-- WHAT IS NEEDED --
The records below hold pictures; please leave those out and retype the rest exactly.

- - -

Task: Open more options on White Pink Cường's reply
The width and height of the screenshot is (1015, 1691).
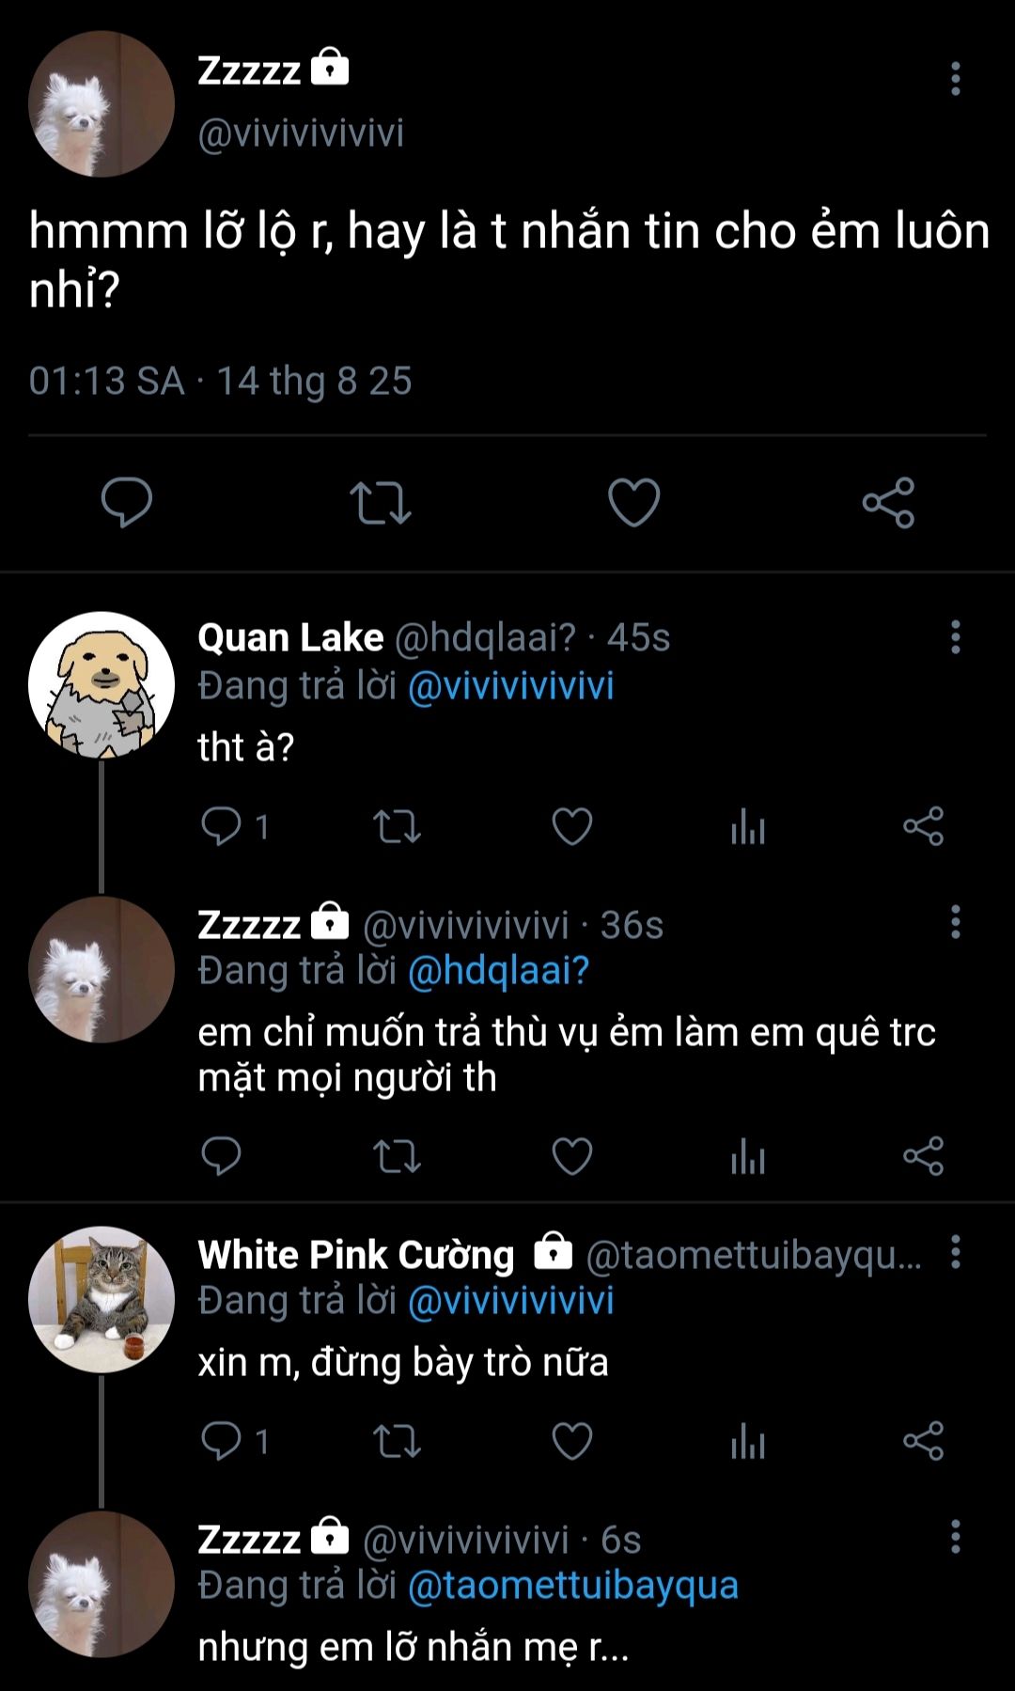Action: point(955,1252)
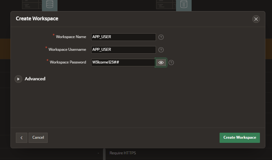This screenshot has width=272, height=160.
Task: Focus the Workspace Username input field
Action: 123,50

- - -

-- ANSWER BOX --
Task: Open more options on White Pink Cường's reply
The width and height of the screenshot is (1015, 1691).
Action: point(955,1252)
This screenshot has width=272, height=160.
Task: Focus the Workspace Username input field
Action: 123,50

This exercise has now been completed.